§ Brief: Leave out every line before the one containing "febrero 2023 (412, 1063)", and repeat the rest of the material below exactly, that line included.

* * *

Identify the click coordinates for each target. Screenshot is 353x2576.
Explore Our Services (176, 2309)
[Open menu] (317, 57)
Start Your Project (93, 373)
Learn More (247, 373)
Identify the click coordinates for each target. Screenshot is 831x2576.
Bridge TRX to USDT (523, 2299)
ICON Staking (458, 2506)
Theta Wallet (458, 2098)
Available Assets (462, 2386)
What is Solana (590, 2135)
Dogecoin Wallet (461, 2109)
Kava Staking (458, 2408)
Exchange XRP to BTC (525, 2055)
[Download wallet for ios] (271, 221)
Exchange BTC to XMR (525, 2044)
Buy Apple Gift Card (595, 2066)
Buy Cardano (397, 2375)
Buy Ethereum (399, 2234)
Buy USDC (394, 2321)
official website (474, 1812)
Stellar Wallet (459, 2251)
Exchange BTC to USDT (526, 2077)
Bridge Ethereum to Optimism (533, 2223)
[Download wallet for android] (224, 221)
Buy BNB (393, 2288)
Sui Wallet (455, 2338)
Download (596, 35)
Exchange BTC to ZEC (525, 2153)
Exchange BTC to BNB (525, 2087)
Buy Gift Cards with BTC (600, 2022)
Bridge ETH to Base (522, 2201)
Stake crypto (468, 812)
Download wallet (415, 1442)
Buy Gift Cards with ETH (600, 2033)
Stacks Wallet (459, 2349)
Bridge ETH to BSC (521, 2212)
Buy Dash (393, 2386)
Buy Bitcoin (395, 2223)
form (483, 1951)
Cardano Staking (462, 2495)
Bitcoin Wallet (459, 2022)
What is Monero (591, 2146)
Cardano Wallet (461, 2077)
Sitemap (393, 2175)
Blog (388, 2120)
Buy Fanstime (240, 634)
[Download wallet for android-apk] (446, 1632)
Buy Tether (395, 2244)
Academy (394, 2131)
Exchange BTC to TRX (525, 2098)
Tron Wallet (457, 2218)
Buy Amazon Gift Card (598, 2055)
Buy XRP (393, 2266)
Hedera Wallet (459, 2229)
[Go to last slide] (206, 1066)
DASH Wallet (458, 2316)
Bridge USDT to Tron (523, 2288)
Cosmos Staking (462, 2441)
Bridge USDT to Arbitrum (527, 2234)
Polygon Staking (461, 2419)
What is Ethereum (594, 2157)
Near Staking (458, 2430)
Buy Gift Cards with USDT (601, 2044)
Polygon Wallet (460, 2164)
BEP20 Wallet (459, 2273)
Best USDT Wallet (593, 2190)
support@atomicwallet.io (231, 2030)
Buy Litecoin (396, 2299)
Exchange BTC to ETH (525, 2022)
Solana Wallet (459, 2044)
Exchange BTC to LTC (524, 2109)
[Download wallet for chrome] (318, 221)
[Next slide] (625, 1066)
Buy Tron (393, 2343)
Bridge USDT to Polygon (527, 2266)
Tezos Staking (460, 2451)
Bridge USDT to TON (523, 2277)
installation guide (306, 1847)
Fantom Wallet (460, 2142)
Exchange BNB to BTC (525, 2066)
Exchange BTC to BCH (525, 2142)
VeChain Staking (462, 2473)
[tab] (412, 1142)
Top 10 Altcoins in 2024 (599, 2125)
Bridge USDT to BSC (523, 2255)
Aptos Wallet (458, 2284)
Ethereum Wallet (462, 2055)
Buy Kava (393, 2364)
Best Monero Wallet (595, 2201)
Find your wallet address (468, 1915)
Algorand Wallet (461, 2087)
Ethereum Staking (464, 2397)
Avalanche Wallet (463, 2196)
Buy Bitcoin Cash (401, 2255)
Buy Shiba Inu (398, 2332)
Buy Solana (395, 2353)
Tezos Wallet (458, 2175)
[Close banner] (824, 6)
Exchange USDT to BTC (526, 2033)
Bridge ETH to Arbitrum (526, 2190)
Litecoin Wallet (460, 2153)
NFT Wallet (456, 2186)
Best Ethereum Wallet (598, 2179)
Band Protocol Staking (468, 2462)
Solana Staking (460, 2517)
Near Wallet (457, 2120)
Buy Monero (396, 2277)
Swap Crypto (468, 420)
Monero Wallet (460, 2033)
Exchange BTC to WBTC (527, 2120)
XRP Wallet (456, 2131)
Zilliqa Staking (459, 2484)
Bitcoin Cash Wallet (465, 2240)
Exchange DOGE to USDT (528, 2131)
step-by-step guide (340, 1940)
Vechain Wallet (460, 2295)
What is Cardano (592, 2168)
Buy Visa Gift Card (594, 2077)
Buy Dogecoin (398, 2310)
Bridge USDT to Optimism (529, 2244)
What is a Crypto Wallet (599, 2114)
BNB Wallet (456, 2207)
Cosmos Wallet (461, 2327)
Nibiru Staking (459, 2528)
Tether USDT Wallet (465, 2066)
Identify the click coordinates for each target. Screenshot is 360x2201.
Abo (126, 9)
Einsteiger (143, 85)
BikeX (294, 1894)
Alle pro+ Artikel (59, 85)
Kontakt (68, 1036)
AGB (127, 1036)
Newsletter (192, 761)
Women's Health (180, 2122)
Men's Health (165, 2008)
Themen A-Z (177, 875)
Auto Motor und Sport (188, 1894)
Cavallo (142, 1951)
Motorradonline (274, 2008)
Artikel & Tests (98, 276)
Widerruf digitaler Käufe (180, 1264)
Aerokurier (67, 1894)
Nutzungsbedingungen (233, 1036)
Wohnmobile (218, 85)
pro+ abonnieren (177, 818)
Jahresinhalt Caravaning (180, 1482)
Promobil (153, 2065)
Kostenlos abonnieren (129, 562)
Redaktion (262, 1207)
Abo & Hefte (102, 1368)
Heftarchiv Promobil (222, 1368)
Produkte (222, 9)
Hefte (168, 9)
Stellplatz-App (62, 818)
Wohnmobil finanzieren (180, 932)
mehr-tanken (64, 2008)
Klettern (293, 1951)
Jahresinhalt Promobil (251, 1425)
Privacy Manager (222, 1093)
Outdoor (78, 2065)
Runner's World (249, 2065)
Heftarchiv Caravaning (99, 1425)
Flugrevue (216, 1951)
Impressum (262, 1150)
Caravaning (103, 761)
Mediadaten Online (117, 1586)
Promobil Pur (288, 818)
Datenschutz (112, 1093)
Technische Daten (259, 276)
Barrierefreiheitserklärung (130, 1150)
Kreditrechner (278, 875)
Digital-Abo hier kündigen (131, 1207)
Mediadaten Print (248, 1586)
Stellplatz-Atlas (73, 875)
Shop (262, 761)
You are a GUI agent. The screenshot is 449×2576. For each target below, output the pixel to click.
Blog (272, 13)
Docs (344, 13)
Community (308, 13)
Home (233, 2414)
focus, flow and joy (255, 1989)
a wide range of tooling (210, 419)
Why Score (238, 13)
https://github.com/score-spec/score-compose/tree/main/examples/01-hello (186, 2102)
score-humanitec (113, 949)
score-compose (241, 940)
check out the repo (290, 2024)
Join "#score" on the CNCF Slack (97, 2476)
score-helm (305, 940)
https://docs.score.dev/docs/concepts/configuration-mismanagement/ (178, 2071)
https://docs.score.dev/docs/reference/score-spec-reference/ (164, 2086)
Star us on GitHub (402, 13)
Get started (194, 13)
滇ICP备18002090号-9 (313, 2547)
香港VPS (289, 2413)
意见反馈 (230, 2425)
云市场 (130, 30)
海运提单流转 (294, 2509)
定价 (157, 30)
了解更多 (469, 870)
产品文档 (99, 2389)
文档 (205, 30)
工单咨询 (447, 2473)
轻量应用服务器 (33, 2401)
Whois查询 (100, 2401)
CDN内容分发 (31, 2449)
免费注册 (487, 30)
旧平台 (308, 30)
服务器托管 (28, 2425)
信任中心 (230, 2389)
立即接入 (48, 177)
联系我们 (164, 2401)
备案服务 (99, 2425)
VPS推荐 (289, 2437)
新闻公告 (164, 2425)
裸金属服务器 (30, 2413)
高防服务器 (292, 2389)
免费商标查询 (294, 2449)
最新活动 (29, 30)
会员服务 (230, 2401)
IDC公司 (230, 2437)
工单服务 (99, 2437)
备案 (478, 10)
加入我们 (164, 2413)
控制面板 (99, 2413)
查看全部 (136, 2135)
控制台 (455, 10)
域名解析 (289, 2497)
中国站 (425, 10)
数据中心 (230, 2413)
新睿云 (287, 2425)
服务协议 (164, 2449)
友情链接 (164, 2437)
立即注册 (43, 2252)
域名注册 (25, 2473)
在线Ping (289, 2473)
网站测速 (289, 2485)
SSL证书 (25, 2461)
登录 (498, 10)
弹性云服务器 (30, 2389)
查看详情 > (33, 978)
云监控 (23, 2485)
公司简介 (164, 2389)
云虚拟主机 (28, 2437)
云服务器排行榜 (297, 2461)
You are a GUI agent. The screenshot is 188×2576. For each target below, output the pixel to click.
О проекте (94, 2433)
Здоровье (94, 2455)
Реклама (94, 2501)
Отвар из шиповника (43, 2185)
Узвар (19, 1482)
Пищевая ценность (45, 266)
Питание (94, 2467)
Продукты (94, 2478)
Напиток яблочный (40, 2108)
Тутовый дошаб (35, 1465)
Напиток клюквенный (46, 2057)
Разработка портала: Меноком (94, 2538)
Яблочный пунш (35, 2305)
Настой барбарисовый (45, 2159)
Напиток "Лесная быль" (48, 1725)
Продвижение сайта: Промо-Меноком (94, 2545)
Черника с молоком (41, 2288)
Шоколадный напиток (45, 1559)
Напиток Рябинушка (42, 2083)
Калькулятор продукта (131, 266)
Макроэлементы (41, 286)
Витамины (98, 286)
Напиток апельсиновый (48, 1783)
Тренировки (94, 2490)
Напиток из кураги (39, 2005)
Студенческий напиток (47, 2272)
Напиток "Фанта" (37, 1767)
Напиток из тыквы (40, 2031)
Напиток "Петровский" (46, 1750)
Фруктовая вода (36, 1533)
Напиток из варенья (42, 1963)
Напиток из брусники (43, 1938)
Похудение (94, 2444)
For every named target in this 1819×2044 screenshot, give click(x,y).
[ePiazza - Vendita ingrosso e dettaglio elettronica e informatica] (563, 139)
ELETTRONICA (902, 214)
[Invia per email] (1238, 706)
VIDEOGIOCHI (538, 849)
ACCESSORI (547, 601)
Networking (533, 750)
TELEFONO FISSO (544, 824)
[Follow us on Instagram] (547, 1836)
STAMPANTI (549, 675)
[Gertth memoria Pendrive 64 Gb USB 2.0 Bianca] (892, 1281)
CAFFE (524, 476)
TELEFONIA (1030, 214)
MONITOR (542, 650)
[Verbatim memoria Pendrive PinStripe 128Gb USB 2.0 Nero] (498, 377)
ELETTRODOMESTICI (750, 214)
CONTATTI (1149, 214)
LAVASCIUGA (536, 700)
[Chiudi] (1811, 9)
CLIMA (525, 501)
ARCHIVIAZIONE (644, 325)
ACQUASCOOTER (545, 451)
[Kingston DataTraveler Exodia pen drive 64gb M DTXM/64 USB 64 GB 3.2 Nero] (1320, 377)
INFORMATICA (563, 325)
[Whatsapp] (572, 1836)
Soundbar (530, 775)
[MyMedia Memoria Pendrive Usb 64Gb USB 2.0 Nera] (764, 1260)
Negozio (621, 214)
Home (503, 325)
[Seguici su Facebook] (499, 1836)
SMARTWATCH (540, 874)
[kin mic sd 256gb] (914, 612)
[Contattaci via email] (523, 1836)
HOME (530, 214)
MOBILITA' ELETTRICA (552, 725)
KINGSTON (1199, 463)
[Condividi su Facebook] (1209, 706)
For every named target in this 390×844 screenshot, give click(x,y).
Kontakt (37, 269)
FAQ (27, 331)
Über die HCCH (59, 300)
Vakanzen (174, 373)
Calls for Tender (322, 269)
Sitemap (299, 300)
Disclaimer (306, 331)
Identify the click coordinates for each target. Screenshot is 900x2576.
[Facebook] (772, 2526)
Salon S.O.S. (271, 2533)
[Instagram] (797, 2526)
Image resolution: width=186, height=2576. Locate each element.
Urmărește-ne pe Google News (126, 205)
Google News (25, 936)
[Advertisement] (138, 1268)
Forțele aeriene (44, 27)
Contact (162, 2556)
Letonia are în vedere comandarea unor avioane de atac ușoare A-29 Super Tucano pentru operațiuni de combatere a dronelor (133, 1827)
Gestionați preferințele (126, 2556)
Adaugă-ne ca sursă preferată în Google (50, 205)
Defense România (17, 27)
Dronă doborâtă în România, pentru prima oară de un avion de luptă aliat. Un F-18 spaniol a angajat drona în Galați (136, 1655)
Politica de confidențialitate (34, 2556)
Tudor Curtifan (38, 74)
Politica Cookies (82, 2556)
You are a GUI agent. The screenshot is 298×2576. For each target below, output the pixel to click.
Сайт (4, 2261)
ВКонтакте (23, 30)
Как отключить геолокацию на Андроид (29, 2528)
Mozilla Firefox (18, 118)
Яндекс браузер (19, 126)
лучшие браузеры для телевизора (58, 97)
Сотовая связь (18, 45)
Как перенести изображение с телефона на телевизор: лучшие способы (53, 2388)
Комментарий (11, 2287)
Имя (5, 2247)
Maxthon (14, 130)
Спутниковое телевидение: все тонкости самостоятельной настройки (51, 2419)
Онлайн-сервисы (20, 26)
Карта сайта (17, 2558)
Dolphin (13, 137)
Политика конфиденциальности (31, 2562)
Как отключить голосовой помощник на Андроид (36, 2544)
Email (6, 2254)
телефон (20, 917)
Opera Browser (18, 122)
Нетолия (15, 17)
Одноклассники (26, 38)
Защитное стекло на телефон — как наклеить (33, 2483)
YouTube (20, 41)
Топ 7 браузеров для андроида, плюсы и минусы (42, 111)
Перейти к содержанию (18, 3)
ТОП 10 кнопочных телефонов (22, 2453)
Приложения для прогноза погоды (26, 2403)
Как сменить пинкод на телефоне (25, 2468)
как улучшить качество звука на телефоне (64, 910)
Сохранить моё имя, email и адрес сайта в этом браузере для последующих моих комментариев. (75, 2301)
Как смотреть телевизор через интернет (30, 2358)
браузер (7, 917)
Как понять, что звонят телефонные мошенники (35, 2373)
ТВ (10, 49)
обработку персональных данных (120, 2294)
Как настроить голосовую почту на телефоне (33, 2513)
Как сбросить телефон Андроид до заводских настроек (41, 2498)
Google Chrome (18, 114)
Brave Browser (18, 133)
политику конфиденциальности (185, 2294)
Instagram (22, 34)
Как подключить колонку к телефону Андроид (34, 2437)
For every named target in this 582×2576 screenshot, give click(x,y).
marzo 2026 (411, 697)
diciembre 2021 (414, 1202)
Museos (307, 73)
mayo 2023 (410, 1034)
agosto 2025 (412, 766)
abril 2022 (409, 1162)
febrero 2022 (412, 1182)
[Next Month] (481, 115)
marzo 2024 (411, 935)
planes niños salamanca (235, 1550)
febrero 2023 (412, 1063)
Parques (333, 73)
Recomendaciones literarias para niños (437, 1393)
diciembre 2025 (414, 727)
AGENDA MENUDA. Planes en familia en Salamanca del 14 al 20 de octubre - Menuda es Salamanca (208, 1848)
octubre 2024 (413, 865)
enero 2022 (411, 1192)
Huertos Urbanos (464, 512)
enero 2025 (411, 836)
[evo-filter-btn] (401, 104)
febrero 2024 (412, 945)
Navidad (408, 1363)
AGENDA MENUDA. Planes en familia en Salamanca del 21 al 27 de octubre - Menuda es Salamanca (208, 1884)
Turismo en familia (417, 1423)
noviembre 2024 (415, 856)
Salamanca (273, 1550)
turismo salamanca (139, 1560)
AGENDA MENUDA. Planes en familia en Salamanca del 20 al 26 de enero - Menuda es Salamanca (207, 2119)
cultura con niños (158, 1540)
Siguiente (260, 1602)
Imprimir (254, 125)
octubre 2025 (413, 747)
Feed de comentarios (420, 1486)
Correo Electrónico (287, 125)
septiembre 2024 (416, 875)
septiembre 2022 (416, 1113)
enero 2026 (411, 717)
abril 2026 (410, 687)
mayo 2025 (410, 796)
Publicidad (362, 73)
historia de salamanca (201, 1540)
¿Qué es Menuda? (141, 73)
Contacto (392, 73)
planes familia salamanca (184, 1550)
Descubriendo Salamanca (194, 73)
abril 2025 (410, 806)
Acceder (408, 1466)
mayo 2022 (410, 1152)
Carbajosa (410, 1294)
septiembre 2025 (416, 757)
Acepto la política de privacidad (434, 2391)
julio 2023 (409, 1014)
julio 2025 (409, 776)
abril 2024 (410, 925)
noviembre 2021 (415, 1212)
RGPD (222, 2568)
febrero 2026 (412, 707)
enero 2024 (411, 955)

* * *

§ Response to this task:
febrero 2023 (412, 1063)
Parques (333, 73)
Recomendaciones literarias para niños (437, 1393)
diciembre 2025 (414, 727)
AGENDA MENUDA. Planes en familia en Salamanca del 14 al 20 de octubre - Menuda es Salamanca (208, 1848)
octubre 2024 (413, 865)
enero 2022 (411, 1192)
Huertos Urbanos (464, 512)
enero 2025 (411, 836)
[evo-filter-btn] (401, 104)
febrero 2024 (412, 945)
Navidad (408, 1363)
AGENDA MENUDA. Planes en familia en Salamanca del 21 al 27 de octubre - Menuda es Salamanca (208, 1884)
Turismo en familia (417, 1423)
noviembre 2024 (415, 856)
Salamanca (273, 1550)
turismo salamanca (139, 1560)
AGENDA MENUDA. Planes en familia en Salamanca del 20 al 26 de enero - Menuda es Salamanca (207, 2119)
cultura con niños (158, 1540)
Siguiente (260, 1602)
Imprimir (254, 125)
octubre 2025 (413, 747)
Feed de comentarios (420, 1486)
Correo Electrónico (287, 125)
septiembre 2024 (416, 875)
septiembre 2022 (416, 1113)
enero 2026 (411, 717)
abril 2026 (410, 687)
mayo 2025 (410, 796)
Publicidad (362, 73)
historia de salamanca (201, 1540)
¿Qué es Menuda? (141, 73)
Contacto (392, 73)
planes familia salamanca (184, 1550)
Descubriendo Salamanca (194, 73)
abril 2025 (410, 806)
Acceder (408, 1466)
mayo 2022 (410, 1152)
Carbajosa (410, 1294)
septiembre 2025 (416, 757)
Acepto la política de privacidad (434, 2391)
julio 2023 (409, 1014)
julio 2025 (409, 776)
abril 2024 (410, 925)
noviembre 2021 (415, 1212)
RGPD (222, 2568)
febrero 2026 (412, 707)
enero 2024 (411, 955)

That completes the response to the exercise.